Slicing off a new section from one of my samples - delicate work as the sections are only 10 microns thick ( a micron being a millionth of a metre).

One of my ongoing experiments is to piece together an exact timeframe of the process by which Striga gesnerioides infects an Arabidiosis host. Although this is well known for Striga hermonthica, much less work has been done on gesnerioides so I have been harvesting tissue samples from infected host plants every few days, all carefully labelled so that I can trace them to the date they were collected. I am slowly working my way through them, embedding them in Technovit resin before slicing them into thin sections with the microtome so that they can be viewed under the microscope. Being an expensive bit of kit, one of my lab colleagues, Peijin, gave me a training session, showing me how to load the sample and lower it down onto the blade to slice off a delicate semicircle of embedded tissue. It was quite thrilling to prepare my first slides and have a look under the microscope!

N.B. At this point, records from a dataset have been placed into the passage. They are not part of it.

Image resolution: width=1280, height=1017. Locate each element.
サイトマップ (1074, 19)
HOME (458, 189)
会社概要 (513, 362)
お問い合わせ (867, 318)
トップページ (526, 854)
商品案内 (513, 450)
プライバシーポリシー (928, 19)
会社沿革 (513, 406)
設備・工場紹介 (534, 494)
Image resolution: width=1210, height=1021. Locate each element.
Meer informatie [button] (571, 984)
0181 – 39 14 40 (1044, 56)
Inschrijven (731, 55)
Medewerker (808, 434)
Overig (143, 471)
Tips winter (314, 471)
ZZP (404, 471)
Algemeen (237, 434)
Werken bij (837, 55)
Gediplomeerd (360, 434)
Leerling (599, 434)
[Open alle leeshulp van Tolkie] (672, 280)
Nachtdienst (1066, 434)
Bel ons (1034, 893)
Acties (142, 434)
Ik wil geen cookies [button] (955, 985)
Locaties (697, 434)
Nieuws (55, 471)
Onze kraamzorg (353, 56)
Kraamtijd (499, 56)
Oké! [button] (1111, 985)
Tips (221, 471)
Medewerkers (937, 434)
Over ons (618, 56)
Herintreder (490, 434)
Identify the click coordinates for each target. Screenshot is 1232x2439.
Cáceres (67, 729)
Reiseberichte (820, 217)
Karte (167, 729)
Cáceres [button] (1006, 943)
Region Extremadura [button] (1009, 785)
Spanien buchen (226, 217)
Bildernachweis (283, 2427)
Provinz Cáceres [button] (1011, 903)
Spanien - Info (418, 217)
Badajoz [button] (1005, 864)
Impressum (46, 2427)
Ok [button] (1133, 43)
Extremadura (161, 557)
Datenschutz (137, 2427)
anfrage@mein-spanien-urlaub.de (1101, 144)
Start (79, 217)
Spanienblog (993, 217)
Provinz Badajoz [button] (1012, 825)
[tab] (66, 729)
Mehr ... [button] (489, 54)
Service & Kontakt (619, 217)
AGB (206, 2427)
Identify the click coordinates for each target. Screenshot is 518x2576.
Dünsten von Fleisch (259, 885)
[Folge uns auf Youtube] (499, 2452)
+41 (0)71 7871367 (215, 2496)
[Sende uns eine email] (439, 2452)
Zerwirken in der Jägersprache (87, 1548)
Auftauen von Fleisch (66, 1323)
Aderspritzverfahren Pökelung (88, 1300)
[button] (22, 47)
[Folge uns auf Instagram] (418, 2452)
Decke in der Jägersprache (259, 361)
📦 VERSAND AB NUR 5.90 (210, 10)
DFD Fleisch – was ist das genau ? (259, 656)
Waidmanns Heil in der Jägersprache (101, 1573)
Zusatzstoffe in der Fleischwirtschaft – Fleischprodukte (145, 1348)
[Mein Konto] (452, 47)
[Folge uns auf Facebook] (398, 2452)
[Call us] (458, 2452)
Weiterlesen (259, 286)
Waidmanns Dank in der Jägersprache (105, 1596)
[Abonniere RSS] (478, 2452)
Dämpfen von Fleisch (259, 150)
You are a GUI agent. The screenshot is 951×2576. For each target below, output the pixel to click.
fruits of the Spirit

Drying off my first sections prepared on slides

 This week, I tried to go it alone for the first time. Sample loaded, settings adjusted, all ready... but when I lowered the sample down - disaster! Instead of a wafer thin slice, a whole chunk of my sample came off, leaving me with fragments of Technovit and no sample. What was the matter? Did the angle of the blade need adjusting? I moved the blade holder back and forth, fiddled with the section thickness settings and adjusted the sample positioning but to no avail. My sample was becoming increasingly wrecked as flakes were sawn off apparently at random. I decided to give up and returned to the lab. Seeing me looking so glum, Peijin offered to come and have a look at the microtome. At first she was perplexed as I was until she took the blade holder out for a closer inspection. 
'oh...' She said 'there isn't actually a blade in here...'
In my dopey state, I hadn't realised that the blade had been taken out of the holder by the previous microtome user. So I was essentially just bashing my sample against the blunt edge of the holder, which would explain why I couldn't cut a decent section! I was so tired, all I could do was laugh with relief .... And when the blade was actually inserted, I did manage to get some decent sections. I'm hoping to start staining these next week to show the structures of the host root and invading parasite more clearly. 


Meanwhile the parsley plants are doing well. So another job for sometime will be a trip to the Moor Market to get some salmon!


Happy parsley plants In the kitchen!